Feedback on Federated Learning Uni-seminar Project

Hi Flower community!

We are currently working on a project where we forecast hourly energy consumption using “SmartMeter Energy Consumption Data” provided by London Datastore. (SmartMeter Energy Consumption Data in London Households – London Datastore) Our goal is to showcase advantages of federated learning against centralized alternatives. For this purpose, we trained our models both in federated as well as centralized settings and used Flower to Federate our ML process, more specifically we benefited from Flower Quickstart (Simulation with TensorFlow/Keras) tutorial available via the link below: Google Colab

Since we are new to federated learning and the Flower framework, we would like to get some feedback on our use of Flower and if there are any improvements we could make. Some of the questions that we have are as follows:

Currently our training process takes a considerable amount of time and computational resources to run. In order to solve this issue we reduced the size of our dataset by filtering it to year 2013 and to a specific type of customers only (standard customers facing flat rate prices only). Also, for the experimenting stage we limited the number of meters (and thus clients).

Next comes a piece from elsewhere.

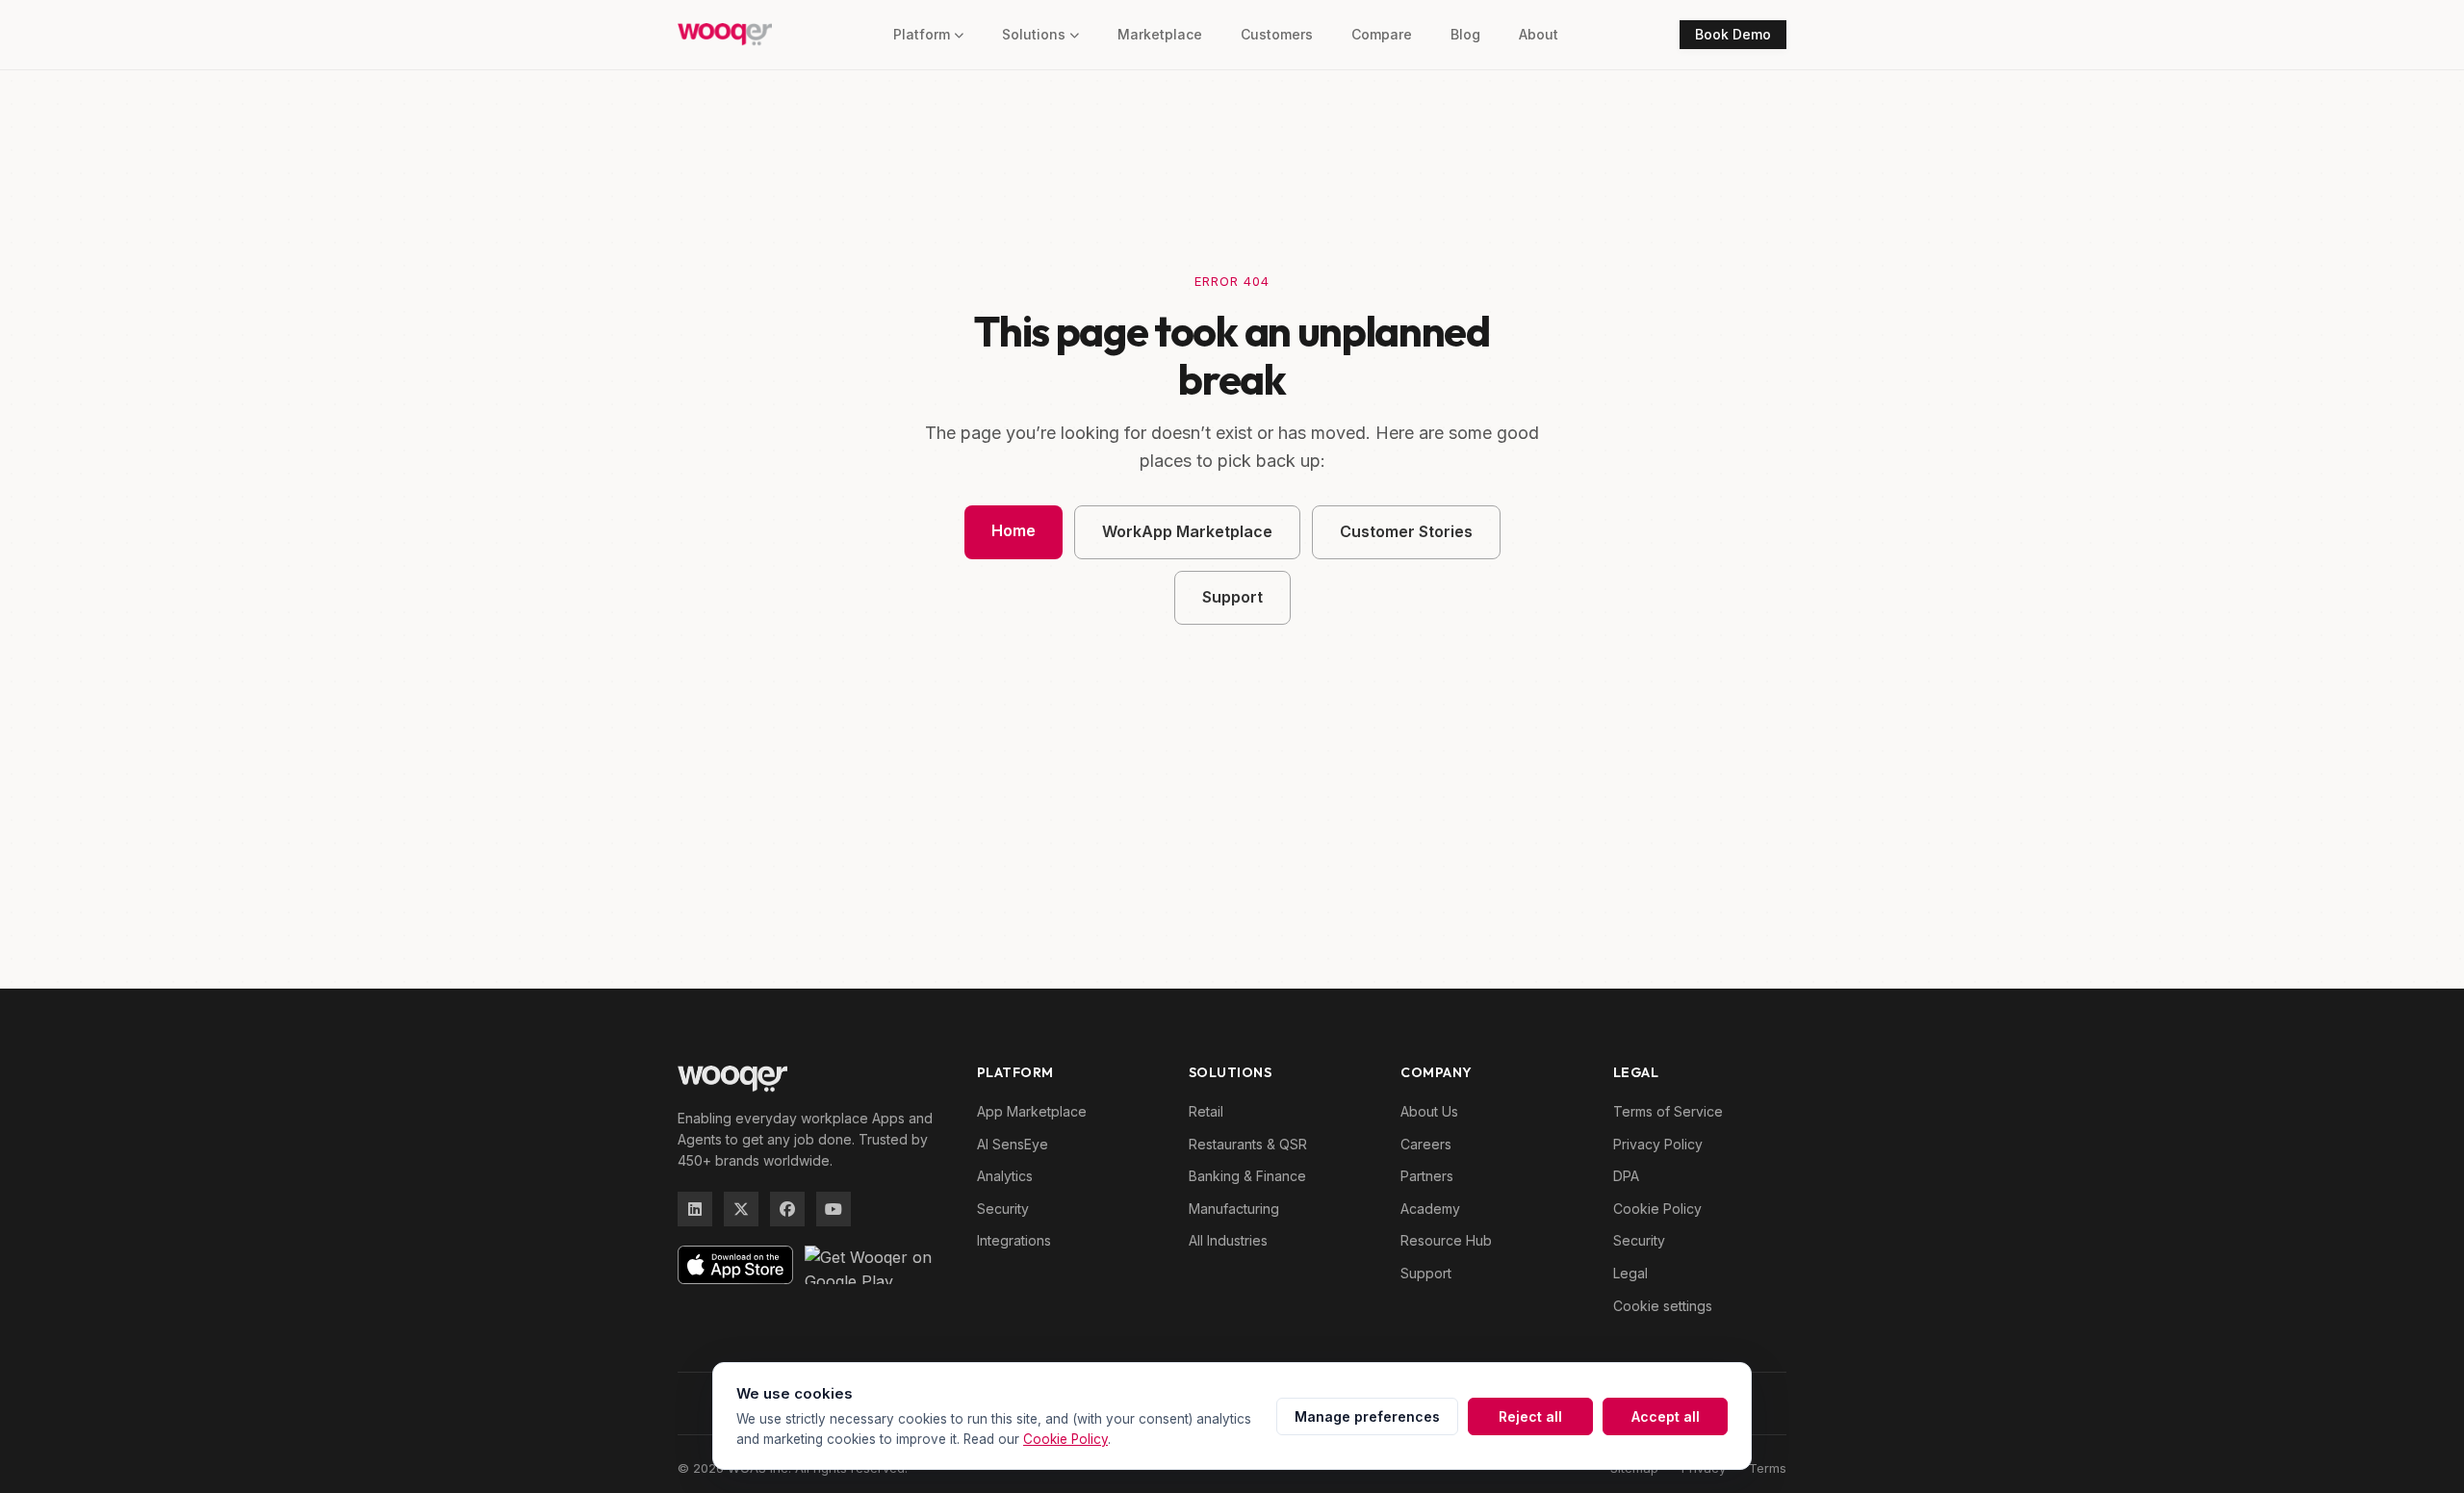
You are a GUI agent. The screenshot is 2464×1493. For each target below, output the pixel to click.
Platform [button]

Data Partitioning: In our research we consider two scenarios: One where number of meters equals number of clients and second one where number of meters are more than number of clients and thus every client has a set of unique meter IDs.

Since federated learning is new for us we need to understand if it performs good or bad. We “benchmark” it to various centralized scenarios:
Feeding all the data to the LSTM model,
Randomly limiting the amount of data feed to LSTM,
Removing some of the columns from the training dataset.

Model Architecture: Are our LSTM models suitable for federated learning? In the case of stacked LSTM, we selected the number of neurons in each layer as 20 - 15 - 10 - 5, reducing the number of neurons gradually in each subsequent layer.

Right now we still have some open questions in our project since Flower is a new tool for us.
Which parameters we should consider when optimizing our federated model to get better results considering our limited computational resources?
Did we construct our simulation correctly or did we miss something important?
Since we have limited computational resources, is reducing fraction_fit and fraction_evaluate a bad practice in the context of federated learning (since it is not representative of a “real world scenario”) or can it be done?

Our full code for data preprocessing as well as centralized and federated simulations are available at our Github repository (GitHub - LiaOlya/FL_smartcities). We would greatly appreciate your feedback on our implementation and any suggestions that you could give us for our project.

Thank you in advance for your help and insights!

1 Like